Benny Zublouski, aged twelve, a newsboy, was at the corner of Front and Baltimore Streets when "it all happened." He testified that he saw two men in front of the Cohen store, and that he saw one of them, dressed in brown and wearing light gloves with black arrows on the backs, break the window with an iron bar wrapped in yellow paper, and that he saw a man dressed in blue shoot Mr. Cohen, and he identified Dobbs as the man in the brown suit who broke the window and Gross as the man in the blue suit who shot Mr. Cohen. He further said that after the shooting the two men got in a waiting automobile in which there was a third man and were driven away. That he only saw three men in the automobile and that he could not say that Foran was the third man. He described the automobile as black or dark blue in color and gave its license number.

Carroll Peterson, a waiter in a restaurant at 726 East Baltimore Street, said that he heard the window break, walked to the front and saw two men getting in an automobile. That one of them, whom he identified as Dobbs, dressed in blue, had a pistol in his hand which he was pointing at the witness and the crowd, and that there were about twenty people there. That the automobile was a Chevrolet of a faded dark blue color, and he only saw three persons in it. He said that the pistol which he saw was a thirty-eight army pistol.

Ernest F. Homberg, a vocational school teacher, was walking west along the south side of Baltimore Street at the Fallsway, and was about ten feet from the southwest corner of Baltimore Street and the Fallsway when he heard two shots. He thought they were automobile noises and may have gone a few steps further, when he turned and looked east and saw a man fall on the pavement, and then suddenly he saw an automobile turn the corner of Baltimore Street and the Fallsway with three men in it, one of whom he "thought" was standing on the running board, and he identified Foran as the driver of that automobile, which he said was a weatherbeaten car of a faded olive green color. When asked if he could identify the man on the running board he said, pointing to Dobbs, "I think that that there — I am not sure — I won't be positive of this, but I think that is him there." He first said that the man was on the left running board and then changed his testimony and said that he was on the right running board, and when asked how certain he was that it was Dobbs who was on the running board he said: "Well, to come right out — down — I can't say just exactly that I would just swear on a stack of Bibles that he was." He was unable to say how that man was dressed, whether he wore a cap or whether what he thought was hair was a hat or whether he had anything on his head. He further said on his cross-examination that he could identify the driver of the car by the expression of his face and of his eyes, although he could not see what color they were, nor was he able to say how he was dressed. He too said that he only saw three men in the automobile when it turned the corner.

Stated problem 1:
Repeat the witness testimony between "Carroll Peterson, a" and "thirty-eight army pistol.", inclusive, substituting "car" for "automobile".

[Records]

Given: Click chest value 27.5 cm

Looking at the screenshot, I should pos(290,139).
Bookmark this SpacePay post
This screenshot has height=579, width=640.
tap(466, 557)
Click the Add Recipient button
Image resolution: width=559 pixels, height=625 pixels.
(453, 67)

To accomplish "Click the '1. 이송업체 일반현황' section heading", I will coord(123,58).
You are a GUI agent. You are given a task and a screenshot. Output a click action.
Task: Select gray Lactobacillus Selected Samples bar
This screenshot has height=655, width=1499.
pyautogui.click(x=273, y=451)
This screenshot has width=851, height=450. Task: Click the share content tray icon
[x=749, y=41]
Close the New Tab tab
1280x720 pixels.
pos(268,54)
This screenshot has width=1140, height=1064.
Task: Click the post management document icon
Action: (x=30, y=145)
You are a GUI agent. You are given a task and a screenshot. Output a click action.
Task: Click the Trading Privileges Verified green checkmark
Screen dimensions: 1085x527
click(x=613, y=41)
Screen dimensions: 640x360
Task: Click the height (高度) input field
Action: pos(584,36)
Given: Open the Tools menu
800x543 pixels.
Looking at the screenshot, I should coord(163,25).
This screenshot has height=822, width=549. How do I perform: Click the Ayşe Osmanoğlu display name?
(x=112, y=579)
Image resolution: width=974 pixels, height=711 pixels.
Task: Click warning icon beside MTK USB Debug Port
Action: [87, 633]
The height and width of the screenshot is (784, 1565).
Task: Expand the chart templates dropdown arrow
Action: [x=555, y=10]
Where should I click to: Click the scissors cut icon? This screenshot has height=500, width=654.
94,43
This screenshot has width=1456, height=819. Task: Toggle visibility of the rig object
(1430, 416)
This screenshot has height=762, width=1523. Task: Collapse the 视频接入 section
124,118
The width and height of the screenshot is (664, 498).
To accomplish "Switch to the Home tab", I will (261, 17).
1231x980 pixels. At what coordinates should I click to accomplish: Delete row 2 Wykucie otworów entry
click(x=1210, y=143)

Stated problem 2:
Rewrite the rows between the lines holding "Bookmark this SpacePay post" and "I will coord(123,58).", inclusive, as a JSON list of strings with one string per line, leaving out blank lines.

Solution 1:
Carroll Peterson, a waiter in a restaurant at 726 East Baltimore Street, said that he heard the window break, walked to the front and saw two men getting in an car. That one of them, whom he identified as Dobbs, dressed in blue, had a pistol in his hand which he was pointing at the witness and the crowd, and that there were about twenty people there. That the car was a Chevrolet of a faded dark blue color, and he only saw three persons in it. He said that the pistol which he saw was a thirty-eight army pistol.

Solution 2:
[
  "Bookmark this SpacePay post",
  "This screenshot has height=579, width=640.",
  "tap(466, 557)",
  "Click the Add Recipient button",
  "Image resolution: width=559 pixels, height=625 pixels.",
  "(453, 67)",
  "To accomplish \"Click the '1. 이송업체 일반현황' section heading\", I will coord(123,58)."
]